Per rendere più puro il silicio, come richiesto per il settore fotovoltaico (purezza del 99,9999 %) sono necessari ulteriori trattamenti di tipo chimico in reattori ad elevate temperature: i processi più impiegati portano ad un consumo energetico medio di 110 kWh/kg.
Seguono infine una fase di cristallizzazione in lingotti e una fase di taglio mediante opportune seghe, fino ad ottenere il sottilissimo wafer di silicio.
Oggigiorno il metodo di riciclaggio più diffuso per i moduli cristallini risulta essere il processo Deutsche Solar.

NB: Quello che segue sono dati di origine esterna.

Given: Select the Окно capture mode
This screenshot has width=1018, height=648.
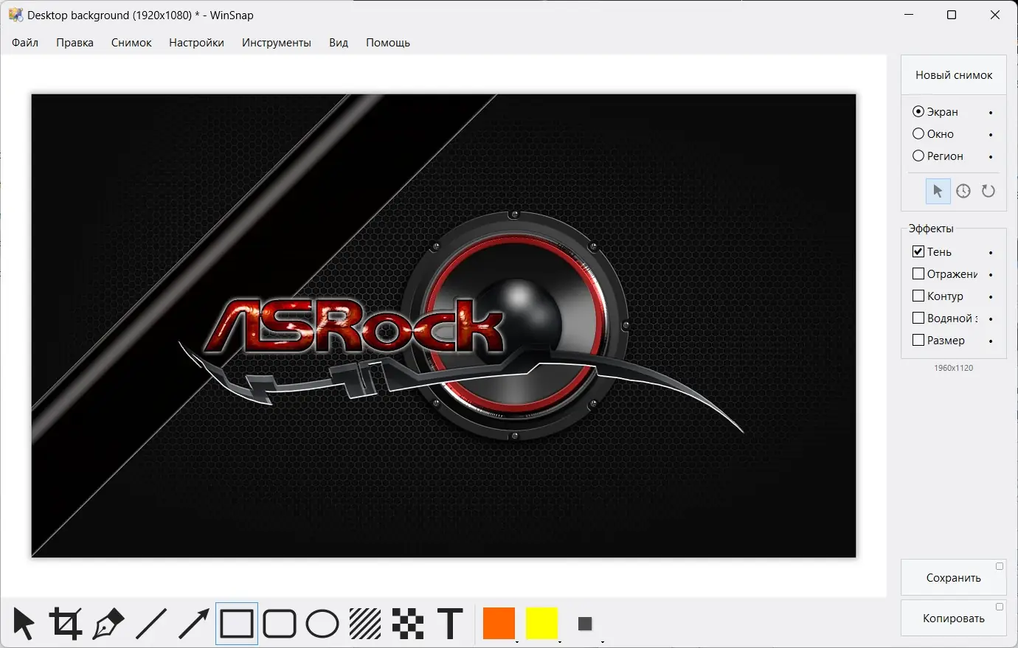Looking at the screenshot, I should click(x=918, y=134).
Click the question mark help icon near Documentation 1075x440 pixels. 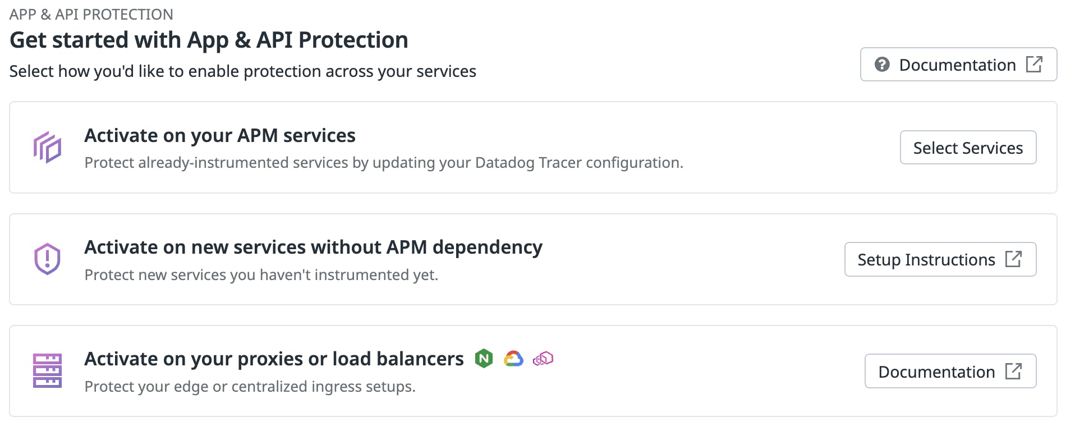pyautogui.click(x=882, y=65)
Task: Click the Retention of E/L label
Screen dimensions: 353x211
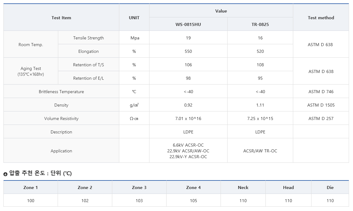Action: tap(88, 78)
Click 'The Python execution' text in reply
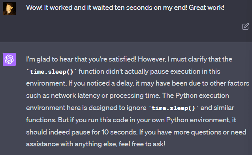Screen dimensions: 252x155 pyautogui.click(x=196, y=95)
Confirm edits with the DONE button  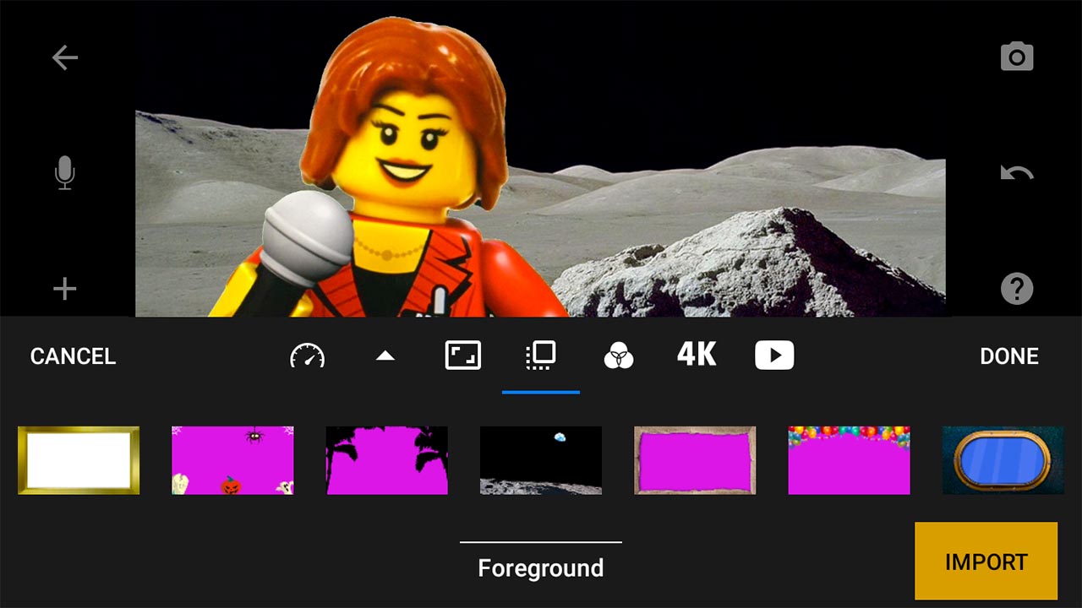point(1009,356)
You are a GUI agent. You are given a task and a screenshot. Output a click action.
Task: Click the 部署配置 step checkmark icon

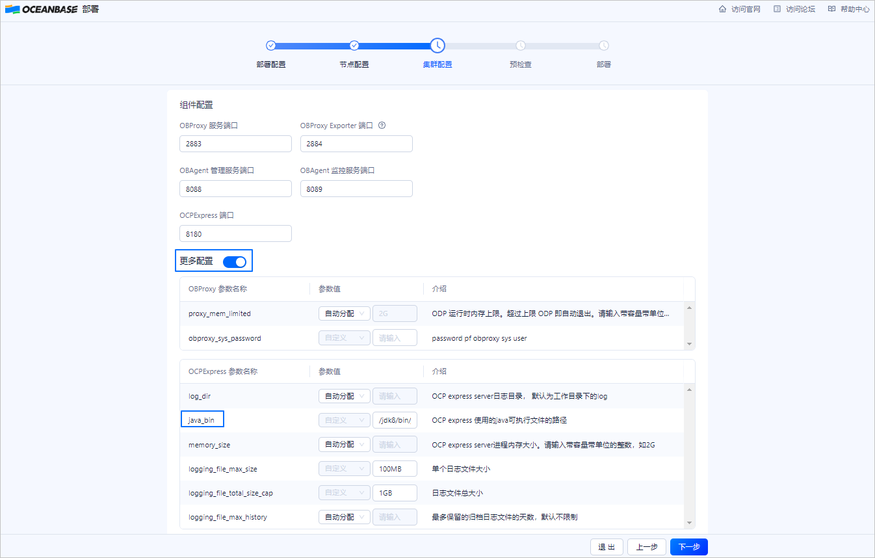[271, 46]
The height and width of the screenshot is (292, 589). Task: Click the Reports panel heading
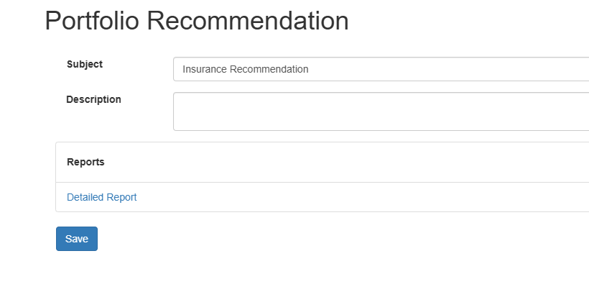323,162
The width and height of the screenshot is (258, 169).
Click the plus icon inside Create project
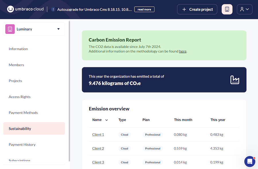183,9
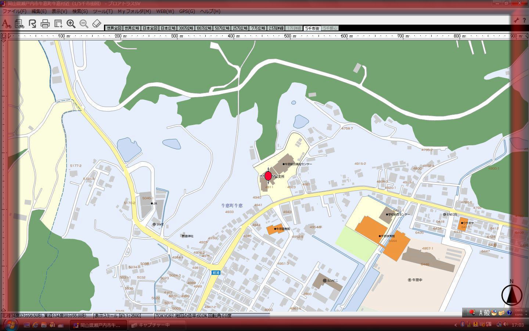Expand the Myフォルダ(M) menu
Image resolution: width=529 pixels, height=331 pixels.
(134, 11)
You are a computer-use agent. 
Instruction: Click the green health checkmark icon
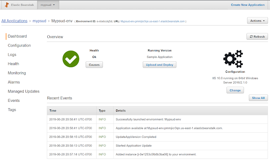coord(71,59)
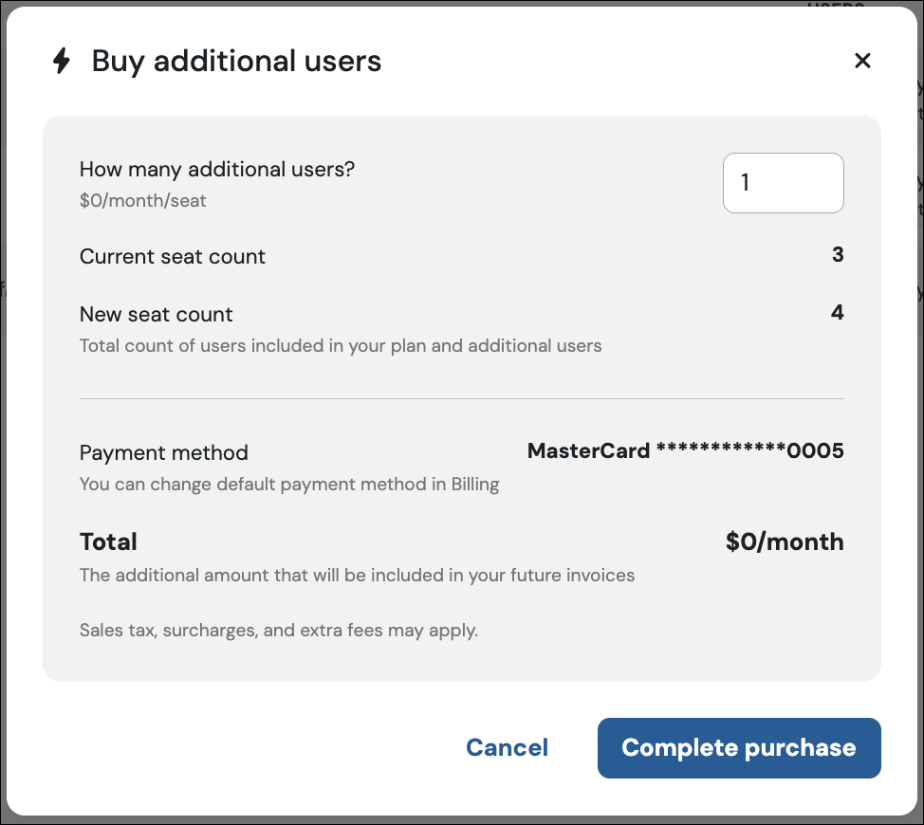Viewport: 924px width, 825px height.
Task: Click the sales tax disclaimer text
Action: click(x=279, y=630)
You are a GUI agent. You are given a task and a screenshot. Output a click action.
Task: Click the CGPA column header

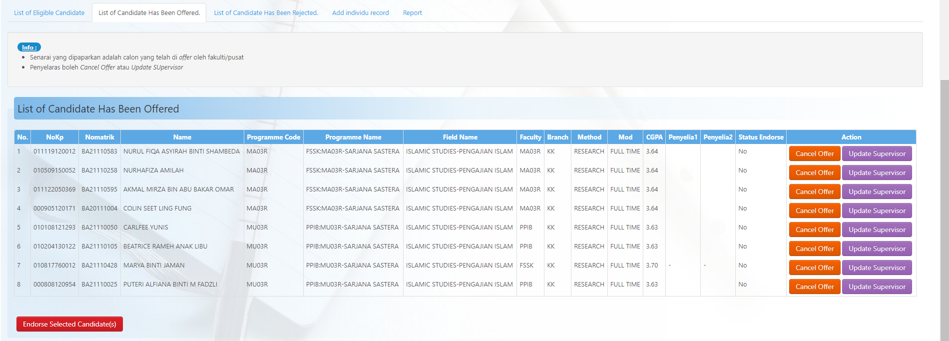coord(654,138)
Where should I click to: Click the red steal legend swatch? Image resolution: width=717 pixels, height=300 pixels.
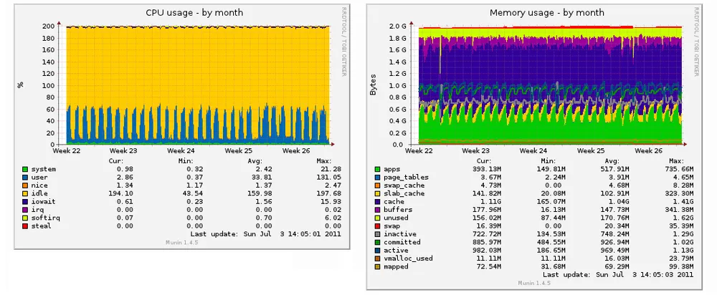coord(25,226)

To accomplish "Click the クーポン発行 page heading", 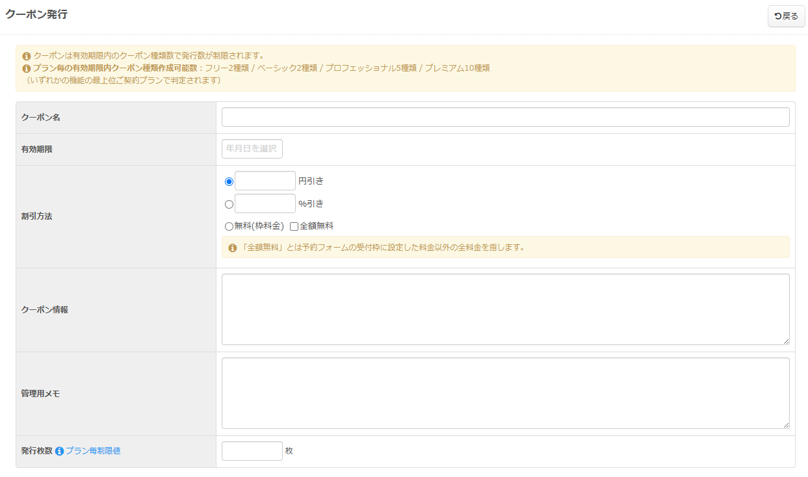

Anche questo processo è caratterizzato da diverse fasi: il modulo viene dapprima incenerito a 600°C per decomporre velocemente le sostanze polimeriche (EVA e Tedlar) e permettere un corretto disassemblaggio, inviando alle rispettive filiere materiali quali alluminio e vetro. Le celle intatte recuperate subiscono un trattamento chimico basato sostanzialmente su una serie di bagni in acido che attaccano e “puliscono” la superficie della cella. Va tuttavia sottolineato che il recupero delle celle intatte è ancora in fase di ottimizzazione poiché sebbene più sostenibile risulta piuttosto oneroso trattare wafer con spessori così esigui. Altro discorso per le celle danneggiate (non intatte) che possono essere sfruttate come materia prima secondaria, naturalmente sempre a seguito di opportuni trattamenti del tutto simili ai precedenti, consentendo ancora una volta di evitare l’estrazione del silicio a monte del processo.
L’accordo tra IFI e Cobat prevede infine l’impegno a istituire un tavolo tecnico che abbia come obiettivo finale la realizzazione in Italia di un impianto di riciclaggio moduli, tuttora gli unici centri europei si trovano in Germania, Spagna e Belgio.